Source information:
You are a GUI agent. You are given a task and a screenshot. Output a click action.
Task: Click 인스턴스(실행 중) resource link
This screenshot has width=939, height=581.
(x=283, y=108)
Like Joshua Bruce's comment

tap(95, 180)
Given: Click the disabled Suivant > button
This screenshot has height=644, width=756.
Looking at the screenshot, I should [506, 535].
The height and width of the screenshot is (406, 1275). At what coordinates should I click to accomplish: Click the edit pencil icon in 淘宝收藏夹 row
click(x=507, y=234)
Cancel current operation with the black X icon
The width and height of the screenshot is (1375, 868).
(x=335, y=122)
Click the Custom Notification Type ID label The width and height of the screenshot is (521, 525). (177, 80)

What to do: In the listing above, reproduce the first line and each one after it through the line that contains "Cancel current operation".

Response to the task:
You are a GUI agent. You are given a task and a screenshot. Output a click action.
Task: Click 인스턴스(실행 중) resource link
This screenshot has width=939, height=581.
(x=283, y=108)
Like Joshua Bruce's comment

tap(95, 180)
Given: Click the disabled Suivant > button
This screenshot has height=644, width=756.
Looking at the screenshot, I should [506, 535].
The height and width of the screenshot is (406, 1275). At what coordinates should I click to accomplish: Click the edit pencil icon in 淘宝收藏夹 row
click(x=507, y=234)
Cancel current operation with the black X icon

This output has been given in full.